- DATA TO USE
###
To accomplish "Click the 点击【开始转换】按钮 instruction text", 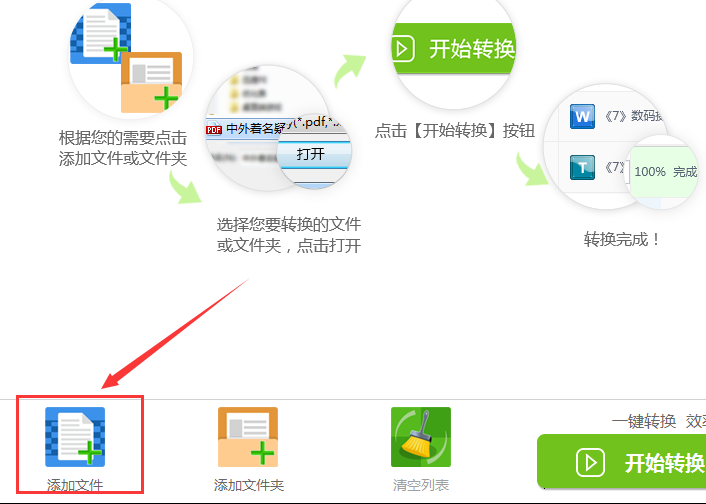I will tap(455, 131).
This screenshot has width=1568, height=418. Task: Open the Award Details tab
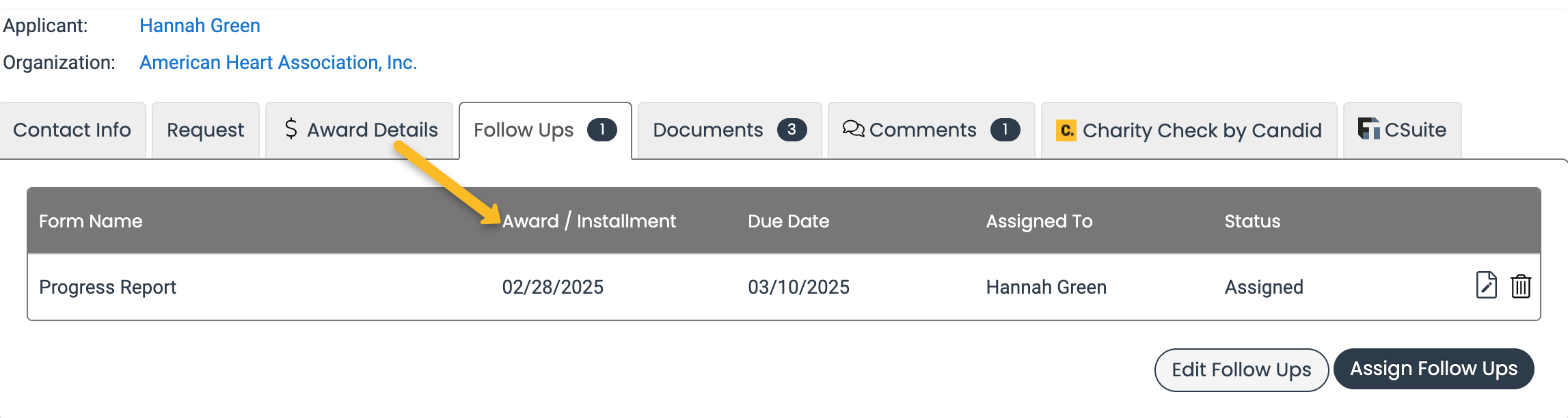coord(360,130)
###
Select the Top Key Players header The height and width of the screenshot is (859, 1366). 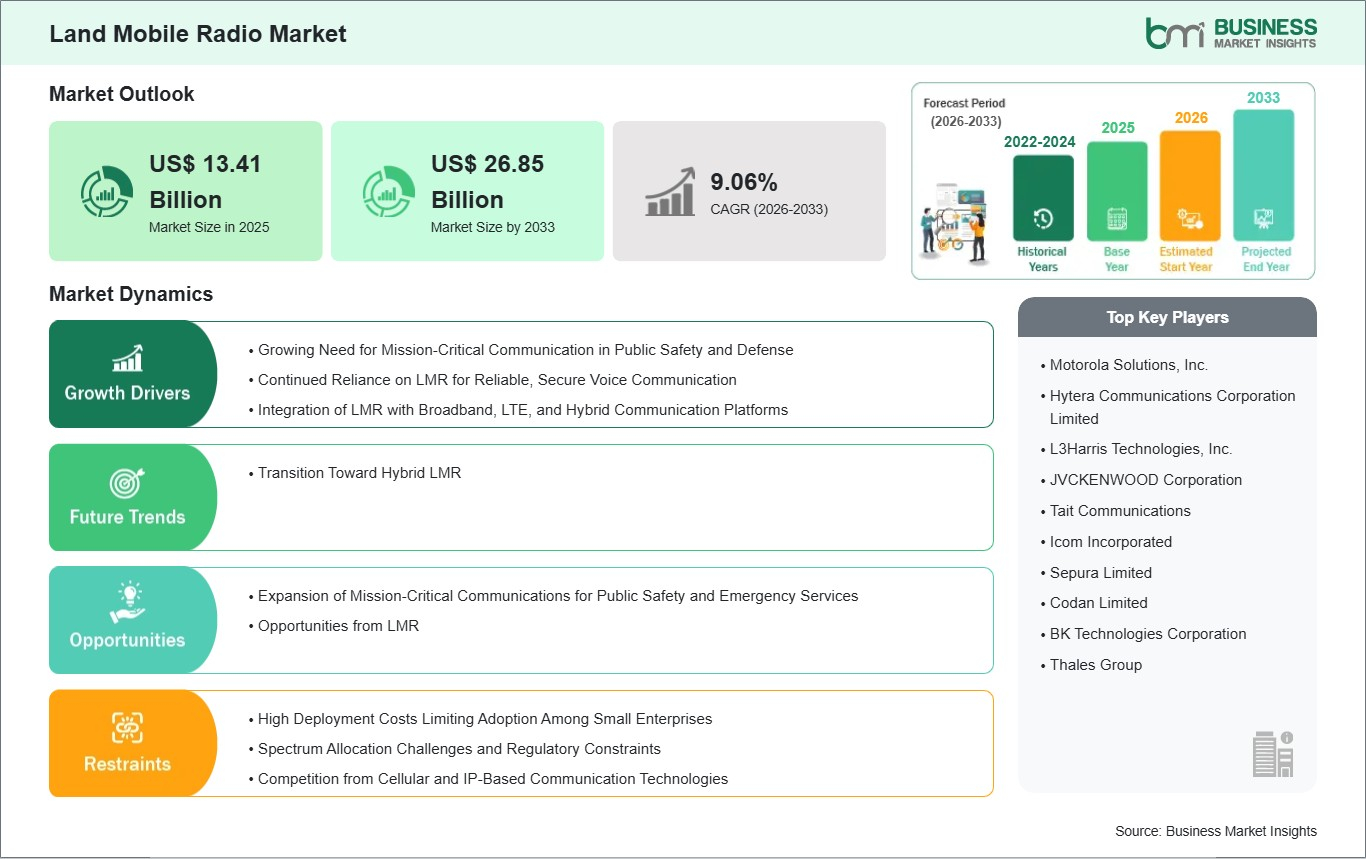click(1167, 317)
###
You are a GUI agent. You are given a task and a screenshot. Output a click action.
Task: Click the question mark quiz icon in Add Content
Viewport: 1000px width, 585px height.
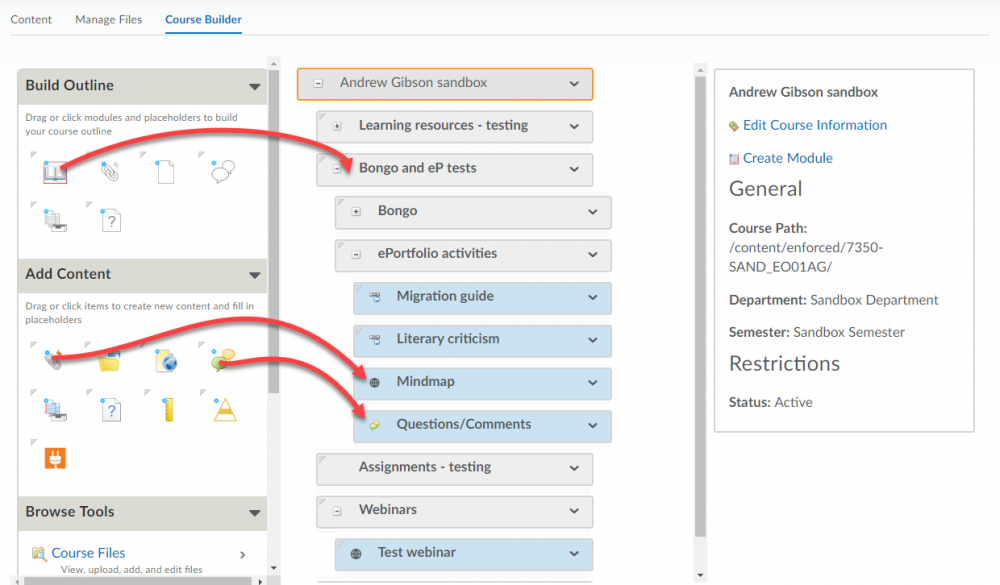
###
- TASK PROMPT
Reproducing the whole listing above is not the task. Copy exactly only the lines from the one with "You are a GUI" to the one with "Viewport: 1000px width, 585px height.", both kept.

- ANSWER BOX
You are a GUI agent. You are given a task and a screenshot. Output a click action.
Task: Click the question mark quiz icon in Add Content
Viewport: 1000px width, 585px height.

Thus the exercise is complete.